In the past three or four days I have come up with at least four really good blog ideas.  Not just titles or themes (which is often my starting point) but actual fleshed out ideas where I spent some time planning what I was going to write about and actually had, like, paragraphs and doodles and stuff mapped out in my head . . .

And therein lies the problem.  Because, you see, dear reader, all of this was in my head.  I came up with one idea while I was at work, and because I was at work I couldn't write it down.  I was going to do that part on the bus on my way home (smart phones are fantastic things) but after a couple of difficult patient interactions, at the end of my day I finally sat down on the bus and had absolutely no idea what I'd been going to write, nor even what the topic was. 

That's only one of, as I say, at least four examples (although, in fairness, I might have planned to write on the same topic four separate times -- it seems unlikely, but it's possible.)  And that's only in the last few days.  If I add it up over the years, then I'd say that I've probably lost 80% of my ideas (good bad or indifferent) because I didn't write them down before I forgot about them.  That's blogs, poems, ideas for the novel I keep trying to write, essays when I was still at uni — pretty much everything.

This is something I really need to fix, but it's hard. 

When I'm at work, I can't just stop and write things down because I'm working.  Half the time I don't even have time to finish the work thing that I'm trying to do because there's another work thing with a patient who's physically in the store at that time, and so the thing that I was doing for the person from yesterday has to wait.  I definitely can't interrupt by writing down personal stuff, even if it's just to quickly jot a blog topic and a couple of bullet points. 

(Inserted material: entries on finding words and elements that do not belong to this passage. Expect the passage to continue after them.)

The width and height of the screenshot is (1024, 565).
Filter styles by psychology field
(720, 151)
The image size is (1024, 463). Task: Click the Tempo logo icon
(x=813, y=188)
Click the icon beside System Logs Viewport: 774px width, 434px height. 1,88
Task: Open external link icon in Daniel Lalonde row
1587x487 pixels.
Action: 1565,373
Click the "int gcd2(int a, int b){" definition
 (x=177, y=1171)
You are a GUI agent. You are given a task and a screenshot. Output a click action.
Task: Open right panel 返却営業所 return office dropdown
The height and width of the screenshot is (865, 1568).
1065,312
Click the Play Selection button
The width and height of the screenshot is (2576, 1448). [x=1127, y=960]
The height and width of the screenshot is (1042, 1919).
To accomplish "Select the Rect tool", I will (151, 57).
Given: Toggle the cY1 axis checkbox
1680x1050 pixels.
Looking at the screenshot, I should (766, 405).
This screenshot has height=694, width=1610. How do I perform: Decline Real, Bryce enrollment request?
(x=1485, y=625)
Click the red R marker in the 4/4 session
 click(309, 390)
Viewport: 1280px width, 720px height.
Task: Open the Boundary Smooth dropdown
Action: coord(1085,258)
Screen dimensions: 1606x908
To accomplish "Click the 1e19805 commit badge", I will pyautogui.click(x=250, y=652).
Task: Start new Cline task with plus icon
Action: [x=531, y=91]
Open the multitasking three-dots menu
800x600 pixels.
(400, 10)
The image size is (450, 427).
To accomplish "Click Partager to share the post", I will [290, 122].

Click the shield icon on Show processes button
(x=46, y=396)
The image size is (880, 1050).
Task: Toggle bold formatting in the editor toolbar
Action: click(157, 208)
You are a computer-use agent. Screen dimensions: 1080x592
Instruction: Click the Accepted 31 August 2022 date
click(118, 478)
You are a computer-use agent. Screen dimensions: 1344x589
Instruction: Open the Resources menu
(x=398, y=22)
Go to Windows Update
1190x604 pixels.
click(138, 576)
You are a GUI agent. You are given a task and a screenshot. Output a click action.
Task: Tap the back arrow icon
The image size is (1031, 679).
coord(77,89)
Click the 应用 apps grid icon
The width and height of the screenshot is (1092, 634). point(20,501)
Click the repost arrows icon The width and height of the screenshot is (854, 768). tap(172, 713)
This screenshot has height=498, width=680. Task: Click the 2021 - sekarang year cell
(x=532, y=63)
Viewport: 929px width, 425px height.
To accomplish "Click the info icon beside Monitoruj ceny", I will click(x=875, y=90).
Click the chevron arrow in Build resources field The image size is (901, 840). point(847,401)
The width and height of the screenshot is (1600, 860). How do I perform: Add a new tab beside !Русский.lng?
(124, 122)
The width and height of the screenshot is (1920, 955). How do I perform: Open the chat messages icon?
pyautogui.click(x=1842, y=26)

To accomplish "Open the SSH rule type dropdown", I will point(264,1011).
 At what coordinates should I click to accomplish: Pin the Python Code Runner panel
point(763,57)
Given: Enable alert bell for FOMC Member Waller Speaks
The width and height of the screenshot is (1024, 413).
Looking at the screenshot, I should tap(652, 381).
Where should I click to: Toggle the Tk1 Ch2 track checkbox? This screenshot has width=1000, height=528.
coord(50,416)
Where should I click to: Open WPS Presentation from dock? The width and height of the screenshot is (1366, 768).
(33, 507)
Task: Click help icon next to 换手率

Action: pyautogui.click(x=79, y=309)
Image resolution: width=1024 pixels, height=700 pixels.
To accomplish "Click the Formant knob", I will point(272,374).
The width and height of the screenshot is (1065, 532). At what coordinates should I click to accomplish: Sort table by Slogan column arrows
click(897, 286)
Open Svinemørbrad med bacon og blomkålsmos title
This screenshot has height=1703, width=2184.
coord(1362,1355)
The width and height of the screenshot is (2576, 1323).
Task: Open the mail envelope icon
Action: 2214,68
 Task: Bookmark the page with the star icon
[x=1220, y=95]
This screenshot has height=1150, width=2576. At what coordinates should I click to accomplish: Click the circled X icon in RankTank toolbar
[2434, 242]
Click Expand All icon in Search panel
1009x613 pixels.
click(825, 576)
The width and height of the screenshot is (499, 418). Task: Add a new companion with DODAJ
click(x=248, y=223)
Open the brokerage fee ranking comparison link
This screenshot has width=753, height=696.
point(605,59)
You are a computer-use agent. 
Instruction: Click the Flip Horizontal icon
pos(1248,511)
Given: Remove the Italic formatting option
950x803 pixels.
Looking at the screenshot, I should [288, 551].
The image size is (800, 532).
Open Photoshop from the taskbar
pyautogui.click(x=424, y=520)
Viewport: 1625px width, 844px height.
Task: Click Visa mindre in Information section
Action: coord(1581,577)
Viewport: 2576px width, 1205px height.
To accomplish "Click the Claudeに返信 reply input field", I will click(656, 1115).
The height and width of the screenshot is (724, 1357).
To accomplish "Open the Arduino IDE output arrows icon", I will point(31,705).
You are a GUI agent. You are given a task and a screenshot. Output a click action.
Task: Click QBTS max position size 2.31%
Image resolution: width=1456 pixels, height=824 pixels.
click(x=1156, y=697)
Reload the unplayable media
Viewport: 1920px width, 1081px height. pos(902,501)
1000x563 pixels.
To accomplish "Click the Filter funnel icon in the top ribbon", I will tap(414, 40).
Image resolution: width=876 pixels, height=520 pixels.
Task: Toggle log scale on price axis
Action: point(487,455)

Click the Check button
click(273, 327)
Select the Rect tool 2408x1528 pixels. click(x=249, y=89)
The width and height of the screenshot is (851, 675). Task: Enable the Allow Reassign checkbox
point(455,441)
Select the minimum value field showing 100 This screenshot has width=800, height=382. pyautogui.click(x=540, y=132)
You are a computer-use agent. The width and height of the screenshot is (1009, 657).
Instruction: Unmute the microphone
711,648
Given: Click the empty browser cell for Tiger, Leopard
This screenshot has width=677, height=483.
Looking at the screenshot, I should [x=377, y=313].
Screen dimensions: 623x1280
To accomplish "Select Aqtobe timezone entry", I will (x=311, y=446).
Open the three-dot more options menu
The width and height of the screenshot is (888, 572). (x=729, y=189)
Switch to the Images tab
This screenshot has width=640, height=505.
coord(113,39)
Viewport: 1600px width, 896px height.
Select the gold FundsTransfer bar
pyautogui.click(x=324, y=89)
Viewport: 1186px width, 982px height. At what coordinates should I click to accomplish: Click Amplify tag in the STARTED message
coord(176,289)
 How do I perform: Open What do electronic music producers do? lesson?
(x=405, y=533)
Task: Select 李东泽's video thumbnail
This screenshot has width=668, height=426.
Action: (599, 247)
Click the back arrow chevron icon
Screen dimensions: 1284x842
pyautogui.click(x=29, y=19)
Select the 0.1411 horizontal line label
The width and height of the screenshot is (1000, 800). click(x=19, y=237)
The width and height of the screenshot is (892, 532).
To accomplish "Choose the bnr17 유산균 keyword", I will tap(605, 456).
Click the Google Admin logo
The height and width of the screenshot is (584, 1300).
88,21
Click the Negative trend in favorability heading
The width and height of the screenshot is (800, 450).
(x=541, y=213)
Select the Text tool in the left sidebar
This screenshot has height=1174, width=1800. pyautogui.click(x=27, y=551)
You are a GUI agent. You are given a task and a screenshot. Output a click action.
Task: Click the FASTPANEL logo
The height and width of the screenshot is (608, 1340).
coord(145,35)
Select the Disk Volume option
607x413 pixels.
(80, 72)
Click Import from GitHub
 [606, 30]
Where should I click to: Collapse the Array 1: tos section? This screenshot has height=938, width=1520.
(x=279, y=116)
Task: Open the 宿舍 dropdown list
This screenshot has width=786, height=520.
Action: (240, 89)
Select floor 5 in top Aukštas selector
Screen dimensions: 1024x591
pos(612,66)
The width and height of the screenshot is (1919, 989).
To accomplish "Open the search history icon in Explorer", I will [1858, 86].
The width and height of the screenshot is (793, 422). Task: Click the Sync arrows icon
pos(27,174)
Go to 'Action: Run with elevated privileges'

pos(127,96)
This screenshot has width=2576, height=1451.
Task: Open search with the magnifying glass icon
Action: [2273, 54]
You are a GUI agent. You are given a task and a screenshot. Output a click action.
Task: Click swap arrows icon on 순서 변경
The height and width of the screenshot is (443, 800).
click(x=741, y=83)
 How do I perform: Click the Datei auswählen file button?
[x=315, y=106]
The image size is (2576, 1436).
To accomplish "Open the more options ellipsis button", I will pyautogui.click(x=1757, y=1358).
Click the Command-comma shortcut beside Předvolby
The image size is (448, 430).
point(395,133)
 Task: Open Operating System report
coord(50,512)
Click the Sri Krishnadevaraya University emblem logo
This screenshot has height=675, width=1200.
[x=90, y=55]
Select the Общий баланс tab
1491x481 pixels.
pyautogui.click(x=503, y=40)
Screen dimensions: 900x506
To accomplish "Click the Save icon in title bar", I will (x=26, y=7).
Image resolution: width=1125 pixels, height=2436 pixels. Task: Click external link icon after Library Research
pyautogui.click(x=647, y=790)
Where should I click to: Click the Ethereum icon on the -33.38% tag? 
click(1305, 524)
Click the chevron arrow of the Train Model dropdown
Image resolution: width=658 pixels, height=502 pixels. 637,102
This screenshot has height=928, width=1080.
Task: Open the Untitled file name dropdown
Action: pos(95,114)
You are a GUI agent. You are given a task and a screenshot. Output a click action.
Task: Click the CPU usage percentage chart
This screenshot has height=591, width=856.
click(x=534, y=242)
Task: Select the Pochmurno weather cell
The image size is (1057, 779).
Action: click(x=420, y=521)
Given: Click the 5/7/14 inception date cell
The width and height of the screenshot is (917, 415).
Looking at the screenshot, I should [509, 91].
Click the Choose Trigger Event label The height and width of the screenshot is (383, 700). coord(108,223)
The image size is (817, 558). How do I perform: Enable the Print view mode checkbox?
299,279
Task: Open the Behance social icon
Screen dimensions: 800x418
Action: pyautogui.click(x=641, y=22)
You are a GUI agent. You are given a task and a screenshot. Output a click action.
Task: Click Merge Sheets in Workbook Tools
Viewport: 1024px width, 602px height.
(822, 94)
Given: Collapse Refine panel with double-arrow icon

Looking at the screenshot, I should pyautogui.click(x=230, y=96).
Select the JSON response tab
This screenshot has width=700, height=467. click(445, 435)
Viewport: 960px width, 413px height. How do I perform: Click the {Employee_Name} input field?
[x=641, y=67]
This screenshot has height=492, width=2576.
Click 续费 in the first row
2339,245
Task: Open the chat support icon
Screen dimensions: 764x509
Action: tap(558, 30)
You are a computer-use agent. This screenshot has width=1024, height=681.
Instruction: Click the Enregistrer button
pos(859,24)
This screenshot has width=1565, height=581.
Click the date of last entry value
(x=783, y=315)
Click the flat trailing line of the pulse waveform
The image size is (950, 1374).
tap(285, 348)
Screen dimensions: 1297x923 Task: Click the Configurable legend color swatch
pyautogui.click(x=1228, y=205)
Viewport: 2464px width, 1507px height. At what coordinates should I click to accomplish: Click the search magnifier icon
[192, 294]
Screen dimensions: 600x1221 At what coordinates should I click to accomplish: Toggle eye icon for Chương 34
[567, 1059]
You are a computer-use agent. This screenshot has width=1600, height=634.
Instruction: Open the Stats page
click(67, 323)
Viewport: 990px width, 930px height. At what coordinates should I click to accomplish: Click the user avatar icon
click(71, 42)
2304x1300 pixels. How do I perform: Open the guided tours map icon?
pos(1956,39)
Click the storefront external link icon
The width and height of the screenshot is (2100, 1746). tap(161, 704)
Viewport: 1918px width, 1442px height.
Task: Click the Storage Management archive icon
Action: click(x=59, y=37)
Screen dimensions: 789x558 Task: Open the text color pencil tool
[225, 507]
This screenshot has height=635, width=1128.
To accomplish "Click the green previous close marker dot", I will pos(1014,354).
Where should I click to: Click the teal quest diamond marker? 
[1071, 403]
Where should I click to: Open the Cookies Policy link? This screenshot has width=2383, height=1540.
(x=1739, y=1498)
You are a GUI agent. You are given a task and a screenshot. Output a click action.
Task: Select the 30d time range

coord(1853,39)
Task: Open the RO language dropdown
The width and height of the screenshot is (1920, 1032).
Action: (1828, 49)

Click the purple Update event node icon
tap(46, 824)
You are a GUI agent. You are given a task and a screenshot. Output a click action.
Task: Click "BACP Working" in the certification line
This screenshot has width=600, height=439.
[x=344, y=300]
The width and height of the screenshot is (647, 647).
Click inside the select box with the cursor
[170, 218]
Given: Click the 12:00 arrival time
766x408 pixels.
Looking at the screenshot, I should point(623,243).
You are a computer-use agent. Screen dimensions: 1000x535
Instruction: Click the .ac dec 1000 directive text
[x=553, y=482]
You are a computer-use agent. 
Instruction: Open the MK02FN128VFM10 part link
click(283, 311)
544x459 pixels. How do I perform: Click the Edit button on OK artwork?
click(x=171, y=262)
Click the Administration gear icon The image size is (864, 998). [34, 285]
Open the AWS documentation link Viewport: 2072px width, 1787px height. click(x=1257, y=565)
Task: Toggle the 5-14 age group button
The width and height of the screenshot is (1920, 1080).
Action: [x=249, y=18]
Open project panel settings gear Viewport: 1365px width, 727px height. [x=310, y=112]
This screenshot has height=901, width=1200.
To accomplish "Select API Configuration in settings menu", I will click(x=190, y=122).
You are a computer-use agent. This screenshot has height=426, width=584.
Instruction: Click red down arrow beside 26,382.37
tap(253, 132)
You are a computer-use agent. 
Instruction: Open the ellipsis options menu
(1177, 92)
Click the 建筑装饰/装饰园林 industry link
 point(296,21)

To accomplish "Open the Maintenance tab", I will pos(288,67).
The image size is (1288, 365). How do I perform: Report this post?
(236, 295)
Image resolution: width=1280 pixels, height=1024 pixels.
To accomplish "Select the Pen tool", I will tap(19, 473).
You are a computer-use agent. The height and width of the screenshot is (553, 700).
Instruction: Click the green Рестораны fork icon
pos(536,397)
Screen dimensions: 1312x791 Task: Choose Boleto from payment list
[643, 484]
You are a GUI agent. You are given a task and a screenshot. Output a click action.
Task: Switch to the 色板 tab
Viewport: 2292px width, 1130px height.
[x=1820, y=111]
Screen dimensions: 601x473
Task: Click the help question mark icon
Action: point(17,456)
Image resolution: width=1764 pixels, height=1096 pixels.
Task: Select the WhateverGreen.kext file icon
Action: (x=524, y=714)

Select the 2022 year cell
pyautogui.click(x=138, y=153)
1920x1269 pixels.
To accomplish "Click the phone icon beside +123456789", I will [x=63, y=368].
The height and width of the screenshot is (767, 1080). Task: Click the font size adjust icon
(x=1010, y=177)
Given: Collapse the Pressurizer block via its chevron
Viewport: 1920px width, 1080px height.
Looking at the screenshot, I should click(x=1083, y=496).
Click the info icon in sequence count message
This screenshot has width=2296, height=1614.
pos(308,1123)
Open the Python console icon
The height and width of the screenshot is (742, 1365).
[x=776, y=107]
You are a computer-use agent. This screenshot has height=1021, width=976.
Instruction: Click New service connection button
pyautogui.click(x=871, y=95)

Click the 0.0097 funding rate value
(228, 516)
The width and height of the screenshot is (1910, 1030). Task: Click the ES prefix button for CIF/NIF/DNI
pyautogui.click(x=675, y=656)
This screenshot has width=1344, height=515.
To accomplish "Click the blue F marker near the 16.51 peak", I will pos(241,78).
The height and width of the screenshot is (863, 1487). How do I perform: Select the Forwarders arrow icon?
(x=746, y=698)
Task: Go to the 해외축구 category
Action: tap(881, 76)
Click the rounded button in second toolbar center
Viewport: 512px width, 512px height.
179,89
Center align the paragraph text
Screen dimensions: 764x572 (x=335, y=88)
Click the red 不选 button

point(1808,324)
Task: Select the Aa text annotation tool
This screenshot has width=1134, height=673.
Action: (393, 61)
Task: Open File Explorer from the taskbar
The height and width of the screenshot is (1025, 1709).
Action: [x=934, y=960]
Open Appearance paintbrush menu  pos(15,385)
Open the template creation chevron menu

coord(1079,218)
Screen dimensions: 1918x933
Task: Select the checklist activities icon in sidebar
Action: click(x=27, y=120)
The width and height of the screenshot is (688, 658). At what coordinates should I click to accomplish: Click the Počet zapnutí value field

Another problem is that My Brain insists that I will remember, and wipes all past instances of forgetting from my mind . . .

. . . until such a time as I've forgotten . . .

. . . at which point My Brain's like:

and then:

And then I just feel sad. 

I'm going to try to do better.  I'm going to use the notepad in my phone more, and I'm going to try to use the voice memo feature (and try not to feel self-conscious about talking to myself in public). 

Because knowing that I had four or more other topics planned out in my head, but have instead been reduced to writing about how I've forgotten what they were, is frustratingly silly.